- 5 -
3. De houder is voorts verplicht om, indien de krachtens artikel 3,
tweede lid, verstrekte gegevens wijziging ondergaan, daarvan
onmiddellijk schriftelijk mededeling te doen aan burgemeester en
wethouders
artikel 14
Intrekking of wijziging van vergunning of vrijstelling
1. Burgemeester en wethouders kunnen de vergunning of vrijstelling
intrekken of wijzigen:
a. indien ter verkrijging daarvan onjuiste dan wel onvolledige
gegevens zijn verstrekt;
b. indien op grond van een verandering van de omstandigheden of
inzichten, opgetreden na het verlenen van de vergunning of
vrijstelling, moet worden aangenomen, dat intrekking of wijziging
daarvan wordt gevorderd door het belang of de belangen ter bescherming
waarvan de vergunning is verstrekt;
c. indien de aan de vergunning of vrijstelling verbonden algemene of
nadere regels niet zijn of worden nagekomen;
d. indien van de vergunning geen gebruik wordt gemaakt binnen een redelijke
termijn;
e. indien de houder dit verzoekt;
2. Een besluit tot intrekking of wijziging van een vergunning of vrijstelling
is met redenen omkleed. Dit besluit wordt niet genomen, dan nadat de houder
van de vergunning in de gelegenheid is gesteld binnen een door burgemeester
en wethouders te stellen termijn zijn oordeel kenbaar te maken omtrent
het voornemen tot het nemen van dit besluit.
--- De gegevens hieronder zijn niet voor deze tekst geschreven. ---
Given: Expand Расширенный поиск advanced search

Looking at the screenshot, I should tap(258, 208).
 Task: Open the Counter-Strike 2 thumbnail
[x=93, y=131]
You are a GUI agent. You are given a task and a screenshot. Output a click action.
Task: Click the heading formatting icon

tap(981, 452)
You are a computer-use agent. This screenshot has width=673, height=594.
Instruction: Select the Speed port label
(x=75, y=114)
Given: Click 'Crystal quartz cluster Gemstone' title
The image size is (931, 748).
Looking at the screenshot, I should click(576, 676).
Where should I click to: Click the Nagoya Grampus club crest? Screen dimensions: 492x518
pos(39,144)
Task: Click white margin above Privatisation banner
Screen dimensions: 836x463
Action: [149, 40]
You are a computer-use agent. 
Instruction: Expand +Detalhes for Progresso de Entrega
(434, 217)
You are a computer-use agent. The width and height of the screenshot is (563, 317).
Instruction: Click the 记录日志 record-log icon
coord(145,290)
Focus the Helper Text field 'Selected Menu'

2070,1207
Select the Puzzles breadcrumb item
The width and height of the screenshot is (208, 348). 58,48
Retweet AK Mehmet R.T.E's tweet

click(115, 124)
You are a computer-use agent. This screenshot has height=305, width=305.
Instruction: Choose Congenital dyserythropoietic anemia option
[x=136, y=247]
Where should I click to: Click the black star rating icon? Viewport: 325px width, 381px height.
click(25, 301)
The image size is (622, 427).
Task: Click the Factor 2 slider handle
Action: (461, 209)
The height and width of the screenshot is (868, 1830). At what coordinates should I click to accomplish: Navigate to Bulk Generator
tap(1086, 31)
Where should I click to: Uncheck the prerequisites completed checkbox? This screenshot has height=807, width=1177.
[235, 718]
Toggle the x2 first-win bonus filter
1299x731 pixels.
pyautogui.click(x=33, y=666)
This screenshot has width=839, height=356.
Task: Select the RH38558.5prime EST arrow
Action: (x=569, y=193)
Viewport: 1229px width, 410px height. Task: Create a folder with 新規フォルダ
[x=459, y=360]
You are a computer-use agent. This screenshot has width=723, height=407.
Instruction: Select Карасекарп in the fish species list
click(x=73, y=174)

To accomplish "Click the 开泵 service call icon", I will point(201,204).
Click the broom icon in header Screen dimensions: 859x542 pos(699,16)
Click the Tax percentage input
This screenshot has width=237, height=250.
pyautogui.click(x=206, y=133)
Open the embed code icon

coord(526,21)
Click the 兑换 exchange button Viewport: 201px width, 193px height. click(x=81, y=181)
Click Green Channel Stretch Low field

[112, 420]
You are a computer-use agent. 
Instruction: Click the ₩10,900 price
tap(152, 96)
3. Burgemeester en wethouders kunnen in het belang van de kinderen tijdelijke
of blijvende sluiting van een kindercentrum of een gastouderbureau
gelasten, indien naar hun oordeel dringende omstandigheden die niet uit
deze verordening voortvloeiende daartoe aanleiding geven.
HOOFDSTUK 2 NADERE REGELS
paragraaf 1
Regels voor kindercentra en gastouderbureaus
artikel 15
Algemene regels
1. Burgemeester en wethouders zijn bevoegd bij openbaar ter kennis te
brengen besluit algemene of nadere regels te stellen, waaraan het
kindercentrum, de houder en de in het kindercentrum werkzame funktionarissen
en begeleiders moeten voldoen. Deze regels hebben betrekking op.
a. de verzorging en begeleiding van en het toezicht op de kinderen;
b. de akkommodatie en inrichting en hygienische toestand van de voorziening,
c. de veiligheid van de voorziening;
d. de aan de funktionarissen en begeleiders te stellen eisen van gezond-
heid en gedrag.
2. Burgemeester en wethouders zijn bevoegd bij openbaar ter kennis te
brengen besluit algemene of nadere regels te stellen, waaraan het gast-^
ouderbureau, de houder, de bij het gastouderbureau werkzame funktionarissen
en begeleiders en de bij het bureau aangesloten gastouders moeten voldoen.